## Work instruction
Output each entry verbatim.

## Provided material
----

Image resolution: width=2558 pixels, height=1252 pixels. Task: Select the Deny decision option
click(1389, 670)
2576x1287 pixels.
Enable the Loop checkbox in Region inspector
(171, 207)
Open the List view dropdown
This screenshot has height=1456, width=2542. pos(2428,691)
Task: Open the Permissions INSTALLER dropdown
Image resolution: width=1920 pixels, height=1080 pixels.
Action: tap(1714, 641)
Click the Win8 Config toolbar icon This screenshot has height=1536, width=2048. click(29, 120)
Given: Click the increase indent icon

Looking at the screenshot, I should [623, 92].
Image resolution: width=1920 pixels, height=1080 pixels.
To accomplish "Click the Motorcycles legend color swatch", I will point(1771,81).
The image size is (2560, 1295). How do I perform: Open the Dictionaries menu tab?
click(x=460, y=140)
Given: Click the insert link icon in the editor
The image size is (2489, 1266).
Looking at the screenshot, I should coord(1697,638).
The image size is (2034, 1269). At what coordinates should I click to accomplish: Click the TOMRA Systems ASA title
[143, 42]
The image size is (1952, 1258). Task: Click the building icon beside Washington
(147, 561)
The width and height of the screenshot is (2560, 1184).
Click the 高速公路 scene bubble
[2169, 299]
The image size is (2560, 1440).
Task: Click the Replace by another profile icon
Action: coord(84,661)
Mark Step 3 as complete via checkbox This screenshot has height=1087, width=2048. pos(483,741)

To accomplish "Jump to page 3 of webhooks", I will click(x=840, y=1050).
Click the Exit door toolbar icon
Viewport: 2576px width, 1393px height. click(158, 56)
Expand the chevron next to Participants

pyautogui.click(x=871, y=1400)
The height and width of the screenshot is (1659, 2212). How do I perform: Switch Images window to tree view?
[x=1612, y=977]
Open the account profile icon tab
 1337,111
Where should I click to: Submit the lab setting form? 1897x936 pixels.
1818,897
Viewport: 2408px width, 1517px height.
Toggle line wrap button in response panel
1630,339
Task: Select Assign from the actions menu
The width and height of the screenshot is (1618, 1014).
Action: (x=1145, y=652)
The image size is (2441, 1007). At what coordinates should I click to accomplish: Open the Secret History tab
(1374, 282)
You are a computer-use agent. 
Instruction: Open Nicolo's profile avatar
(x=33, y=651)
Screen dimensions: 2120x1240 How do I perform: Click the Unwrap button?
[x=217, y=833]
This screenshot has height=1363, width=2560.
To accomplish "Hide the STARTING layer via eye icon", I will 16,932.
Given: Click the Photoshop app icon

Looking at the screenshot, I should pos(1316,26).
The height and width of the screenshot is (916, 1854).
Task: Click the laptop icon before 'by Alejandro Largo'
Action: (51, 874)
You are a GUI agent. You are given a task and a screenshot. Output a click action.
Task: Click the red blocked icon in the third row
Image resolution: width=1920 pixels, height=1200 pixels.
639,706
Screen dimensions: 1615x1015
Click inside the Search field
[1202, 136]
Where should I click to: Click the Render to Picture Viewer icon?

----

## Written solution
Image resolution: width=2558 pixels, height=1252 pixels. Task: Select the Deny decision option
click(1389, 670)
2576x1287 pixels.
Enable the Loop checkbox in Region inspector
(171, 207)
Open the List view dropdown
This screenshot has height=1456, width=2542. pos(2428,691)
Task: Open the Permissions INSTALLER dropdown
Image resolution: width=1920 pixels, height=1080 pixels.
Action: tap(1714, 641)
Click the Win8 Config toolbar icon This screenshot has height=1536, width=2048. click(29, 120)
Given: Click the increase indent icon

Looking at the screenshot, I should [623, 92].
Image resolution: width=1920 pixels, height=1080 pixels.
To accomplish "Click the Motorcycles legend color swatch", I will point(1771,81).
The image size is (2560, 1295). How do I perform: Open the Dictionaries menu tab?
click(x=460, y=140)
Given: Click the insert link icon in the editor
The image size is (2489, 1266).
Looking at the screenshot, I should coord(1697,638).
The image size is (2034, 1269). At what coordinates should I click to accomplish: Click the TOMRA Systems ASA title
[143, 42]
The image size is (1952, 1258). Task: Click the building icon beside Washington
(147, 561)
The width and height of the screenshot is (2560, 1184).
Click the 高速公路 scene bubble
[2169, 299]
The image size is (2560, 1440).
Task: Click the Replace by another profile icon
Action: coord(84,661)
Mark Step 3 as complete via checkbox This screenshot has height=1087, width=2048. pos(483,741)

To accomplish "Jump to page 3 of webhooks", I will click(x=840, y=1050).
Click the Exit door toolbar icon
Viewport: 2576px width, 1393px height. click(158, 56)
Expand the chevron next to Participants

pyautogui.click(x=871, y=1400)
The height and width of the screenshot is (1659, 2212). How do I perform: Switch Images window to tree view?
[x=1612, y=977]
Open the account profile icon tab
 1337,111
Where should I click to: Submit the lab setting form? 1897x936 pixels.
1818,897
Viewport: 2408px width, 1517px height.
Toggle line wrap button in response panel
1630,339
Task: Select Assign from the actions menu
The width and height of the screenshot is (1618, 1014).
Action: (x=1145, y=652)
The image size is (2441, 1007). At what coordinates should I click to accomplish: Open the Secret History tab
(1374, 282)
You are a computer-use agent. 
Instruction: Open Nicolo's profile avatar
(x=33, y=651)
Screen dimensions: 2120x1240 How do I perform: Click the Unwrap button?
[x=217, y=833]
This screenshot has height=1363, width=2560.
To accomplish "Hide the STARTING layer via eye icon", I will 16,932.
Given: Click the Photoshop app icon

Looking at the screenshot, I should pos(1316,26).
The height and width of the screenshot is (916, 1854).
Task: Click the laptop icon before 'by Alejandro Largo'
Action: (51, 874)
You are a GUI agent. You are given a task and a screenshot. Output a click action.
Task: Click the red blocked icon in the third row
Image resolution: width=1920 pixels, height=1200 pixels.
639,706
Screen dimensions: 1615x1015
Click inside the Search field
[1202, 136]
Where should I click to: Click the Render to Picture Viewer icon?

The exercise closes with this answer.